同事業の発表会に際してローソン出身のクロスオーシャンメディア 市原社長は、「この事業は(ローソン時代の)2008年5月から検討が開始されていたもので、2009年7月の実証実験の結果を踏まえて開始されるもの」とし、客数・売上の減少といった小売店における現状打開策の1つとして開発が行われていたという経緯を明かした。

「東京メディア」ローソン店頭での展開イメージ

同事業は広告売上による収益モデルがベースとなるが、市原社長は「ありがちなパターンではあるが」と前置きしながら、「3年目で黒字に転換し、5年目には累積損失を解消する」といった事業計画を公表。初年度の売上目標は約4億円とされ、1年目には都内300店舗で展開し、4年目には大阪や名古屋地域に事業の対象エリアを拡大する。

クロスオーシャンメディアは上述の通りローソン(出資比率42%)とADK(同38%)、NTTドコモ(同20%)の合弁会社だが、「東京メディア」の事業には、広告やコンテンツ、ハードウェア、インフラ提供といったそれぞれの領域で、その他の事業者も参画することになる。

「東京メディア」の参画企業

同事業で使用されるディスプレイは「長時間稼働に耐えうる放熱設計とコストの両面を踏まえて決めた」(市原社長)とされるサムスン製のものとなっているが、市原社長は「条件さえ合えば(国内メーカーも含めた)他社製のものに切り替わる可能性もある」と語った。

また、コンテンツ配信などのインフラ構築・運用は日立製作所が担当。この点について市原社長は「鉄道事業者向けのソリューションで実績があること」が決め手となって日立製作所に委託することになったとしている。

なお、同事業では将来的に「AR(Augmented Reality: 拡張現実)」を広告媒体化することも想定されており、発表会ではイメージデモの実演が行われた。
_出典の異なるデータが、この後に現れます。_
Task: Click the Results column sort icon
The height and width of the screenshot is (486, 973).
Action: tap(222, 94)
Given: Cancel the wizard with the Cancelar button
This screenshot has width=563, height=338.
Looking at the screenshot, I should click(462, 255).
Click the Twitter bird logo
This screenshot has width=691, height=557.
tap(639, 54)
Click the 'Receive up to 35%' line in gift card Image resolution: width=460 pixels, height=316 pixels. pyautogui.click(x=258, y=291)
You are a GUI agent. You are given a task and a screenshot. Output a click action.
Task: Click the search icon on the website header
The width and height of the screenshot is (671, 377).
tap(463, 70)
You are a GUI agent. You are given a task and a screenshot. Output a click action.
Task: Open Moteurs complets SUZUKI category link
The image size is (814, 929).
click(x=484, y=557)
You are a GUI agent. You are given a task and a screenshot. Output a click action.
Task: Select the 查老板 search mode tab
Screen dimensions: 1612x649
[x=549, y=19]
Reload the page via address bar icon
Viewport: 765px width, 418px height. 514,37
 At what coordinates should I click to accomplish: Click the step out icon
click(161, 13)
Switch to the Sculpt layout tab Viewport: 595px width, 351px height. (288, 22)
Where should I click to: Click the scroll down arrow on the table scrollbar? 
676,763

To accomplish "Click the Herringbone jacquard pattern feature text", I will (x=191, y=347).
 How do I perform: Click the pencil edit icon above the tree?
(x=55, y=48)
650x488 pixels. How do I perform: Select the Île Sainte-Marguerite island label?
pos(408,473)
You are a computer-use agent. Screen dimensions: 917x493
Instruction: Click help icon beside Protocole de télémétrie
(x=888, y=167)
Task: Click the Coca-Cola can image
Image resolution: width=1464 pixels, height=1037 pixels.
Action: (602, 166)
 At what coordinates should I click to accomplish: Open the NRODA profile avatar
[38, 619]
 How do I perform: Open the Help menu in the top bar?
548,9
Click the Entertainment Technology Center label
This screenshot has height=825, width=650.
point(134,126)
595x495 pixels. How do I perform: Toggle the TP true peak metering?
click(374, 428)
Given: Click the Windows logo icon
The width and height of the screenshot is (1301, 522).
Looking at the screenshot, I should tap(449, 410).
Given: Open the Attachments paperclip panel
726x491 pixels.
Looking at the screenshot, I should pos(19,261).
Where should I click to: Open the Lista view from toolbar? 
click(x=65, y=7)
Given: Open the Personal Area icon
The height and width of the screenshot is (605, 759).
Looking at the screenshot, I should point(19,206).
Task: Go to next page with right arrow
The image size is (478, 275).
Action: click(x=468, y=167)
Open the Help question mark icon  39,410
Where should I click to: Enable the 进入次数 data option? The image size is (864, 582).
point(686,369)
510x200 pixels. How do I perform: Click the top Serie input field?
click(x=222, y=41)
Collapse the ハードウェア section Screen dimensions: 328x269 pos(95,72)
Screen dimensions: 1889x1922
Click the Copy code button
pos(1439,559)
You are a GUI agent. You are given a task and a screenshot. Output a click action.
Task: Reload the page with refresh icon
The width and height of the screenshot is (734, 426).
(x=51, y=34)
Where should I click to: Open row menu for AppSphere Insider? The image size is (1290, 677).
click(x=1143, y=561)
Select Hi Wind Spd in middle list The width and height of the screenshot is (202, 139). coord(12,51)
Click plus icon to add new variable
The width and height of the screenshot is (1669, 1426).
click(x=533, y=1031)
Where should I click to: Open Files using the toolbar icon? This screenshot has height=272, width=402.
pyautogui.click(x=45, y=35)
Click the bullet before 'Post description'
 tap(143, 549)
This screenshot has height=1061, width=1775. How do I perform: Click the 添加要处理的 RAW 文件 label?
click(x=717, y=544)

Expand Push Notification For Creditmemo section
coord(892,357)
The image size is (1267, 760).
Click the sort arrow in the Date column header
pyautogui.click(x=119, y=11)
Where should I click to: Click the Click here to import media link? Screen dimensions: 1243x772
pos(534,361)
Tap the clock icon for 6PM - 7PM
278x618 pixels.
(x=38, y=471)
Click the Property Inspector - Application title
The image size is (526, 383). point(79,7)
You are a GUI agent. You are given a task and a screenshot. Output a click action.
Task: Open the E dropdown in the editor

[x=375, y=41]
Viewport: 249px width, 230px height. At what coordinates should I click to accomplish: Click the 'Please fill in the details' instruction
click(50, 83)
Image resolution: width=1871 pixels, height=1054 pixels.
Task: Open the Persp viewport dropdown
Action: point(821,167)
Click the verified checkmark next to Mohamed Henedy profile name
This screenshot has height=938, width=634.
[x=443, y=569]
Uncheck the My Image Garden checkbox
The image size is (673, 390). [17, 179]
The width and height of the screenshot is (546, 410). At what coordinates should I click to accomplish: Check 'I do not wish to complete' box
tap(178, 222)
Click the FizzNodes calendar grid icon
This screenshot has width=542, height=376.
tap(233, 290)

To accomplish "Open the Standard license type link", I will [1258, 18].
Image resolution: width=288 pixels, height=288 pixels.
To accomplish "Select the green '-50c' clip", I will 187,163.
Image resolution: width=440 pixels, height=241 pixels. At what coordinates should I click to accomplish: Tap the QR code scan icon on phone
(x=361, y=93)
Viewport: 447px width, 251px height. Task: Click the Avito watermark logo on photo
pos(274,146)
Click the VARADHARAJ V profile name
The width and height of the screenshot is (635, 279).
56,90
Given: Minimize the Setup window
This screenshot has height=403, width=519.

さらに市原社長は「多くの人が、店内の時計を見るためにコンビニを覗いている」という実態を踏まえ、「実は"時報"が同事業における目玉コンテンツの1つになる」という考えを示した。

「AR(拡張現実)」を利用したイメージ

「時報」コンテンツのイメージ

同事業の将来像について市原社長は「コンテンツ配信だけにとどまらず、アーティストなど隠れた才能を発掘するための"発表"の場にするなど、プラットフォームとしても提供したい」としている。